Ordering Information
| Product Name | Catalog # | UNIT | Price | Qty | FAVORITES | |
CEL Double Nickase Plasmid (h) | sc-403176-NIC | 20 µg | $410.00 | |||
CEL Double Nickase Plasmid (h2) | sc-403176-NIC-2 | 20 µg | $410.00 |
Human CEL encodes carboxyl ester lipase, a secreted glycoenzyme best known for hydrolyzing dietary cholesteryl esters and triglycerides and contributing to intestinal lipid absorption. CEL activity intersects with lipid handling pathways by shaping the pool of free cholesterol, fatty acids, and monoacylglycerols available for lipoprotein assembly and downstream metabolic signaling. In the exocrine pancreas, CEL is part of the digestive enzyme milieu and can influence the composition of lipid-derived ligands that modulate inflammatory and metabolic responses. Altered CEL function or expression has been associated with dysregulated lipid metabolism and pancreatic or metabolic phenotypes, making it a relevant target for mechanistic studies of lipid digestion, secretion biology, and disease-associated metabolic stress.
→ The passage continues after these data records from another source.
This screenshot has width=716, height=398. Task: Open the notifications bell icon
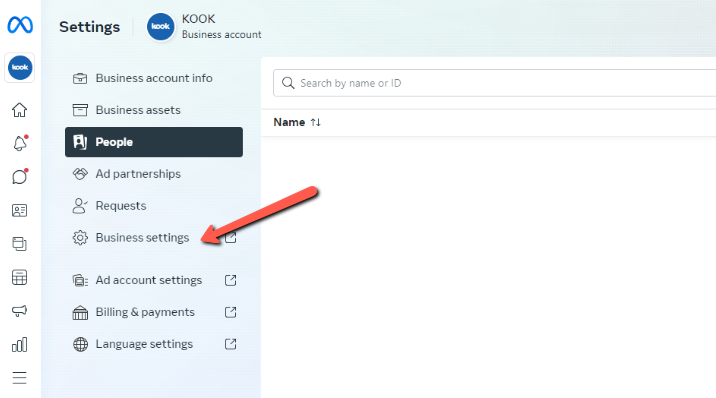click(x=20, y=143)
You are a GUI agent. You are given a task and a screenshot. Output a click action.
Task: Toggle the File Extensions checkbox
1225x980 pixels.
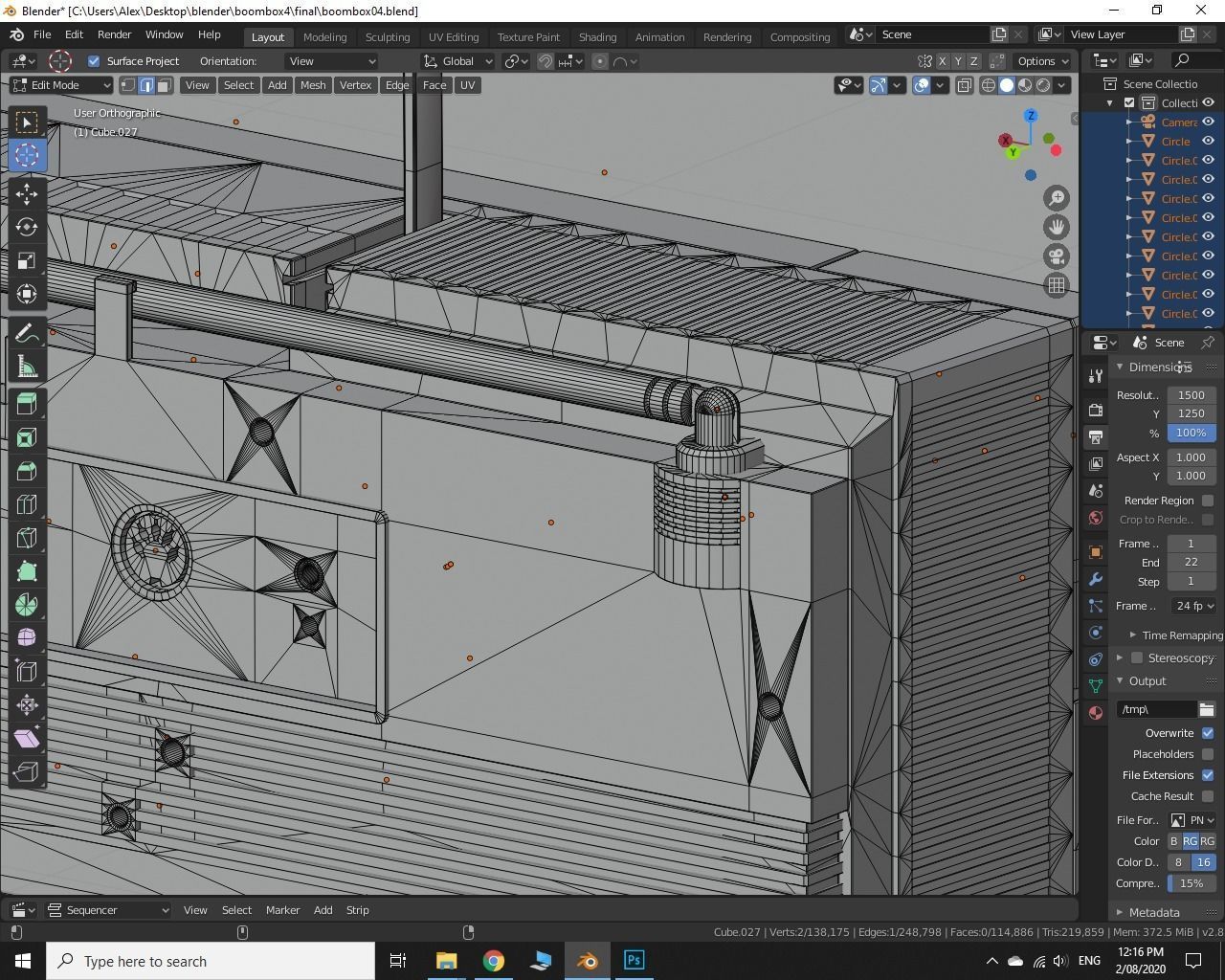(1207, 775)
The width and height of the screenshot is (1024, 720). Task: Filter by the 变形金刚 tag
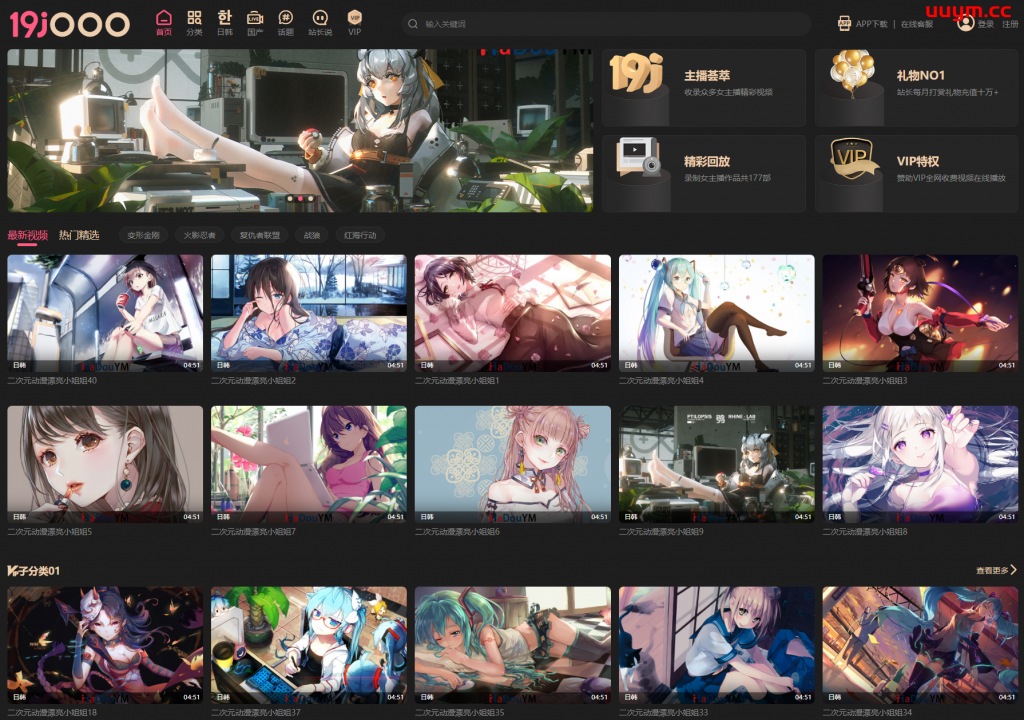point(143,236)
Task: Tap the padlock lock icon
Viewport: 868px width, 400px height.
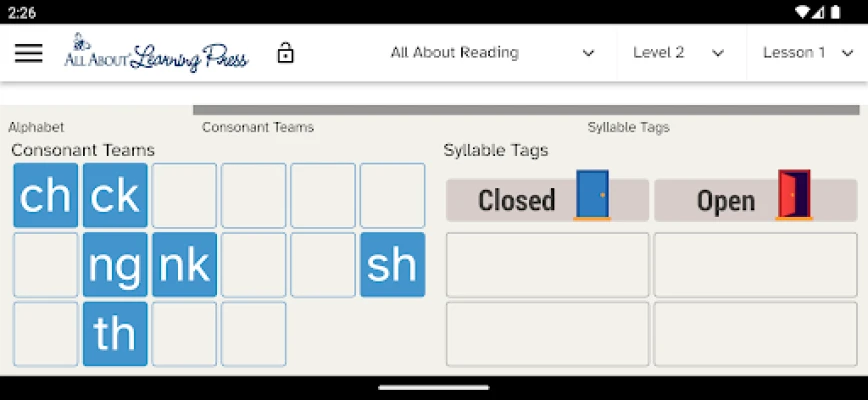Action: coord(286,53)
CEL Double Nickase Plasmid (h) consists of a matched pair of plasmids engineered for high-specificity editing of the CEL locus in human cell lines. Each plasmid expresses a Cas9 D10A nickase and a distinct sgRNA targeting opposite DNA strands within CEL. When directed to adjacent sites on opposite DNA strands, the two nickases generate offset single-strand nicks that together produce a staggered double-strand break, requiring coordinated on-target activity from both guides. The resulting DNA break is resolved by endogenous cellular repair pathways, most commonly through non-homologous end joining (NHEJ), leading to insertions or deletions that disrupt CEL function. By requiring dual sgRNA engagement at the target locus, the double nicking approach enhances editing specificity and provides a complementary CRISPR strategy for applications where additional control over targeting precision is desired.
To support efficient identification of edited cells, one plasmid encodes GFP for fluorescent visualization of transfected populations, while the companion plasmid carries a puromycin resistance gene for antibiotic selection. Together, these features support efficient enrichment of co-transfected populations and simplify the validation of CEL-disrupted clones.
For Research Use Only. Not Intended for Diagnostic or Therapeutic Use.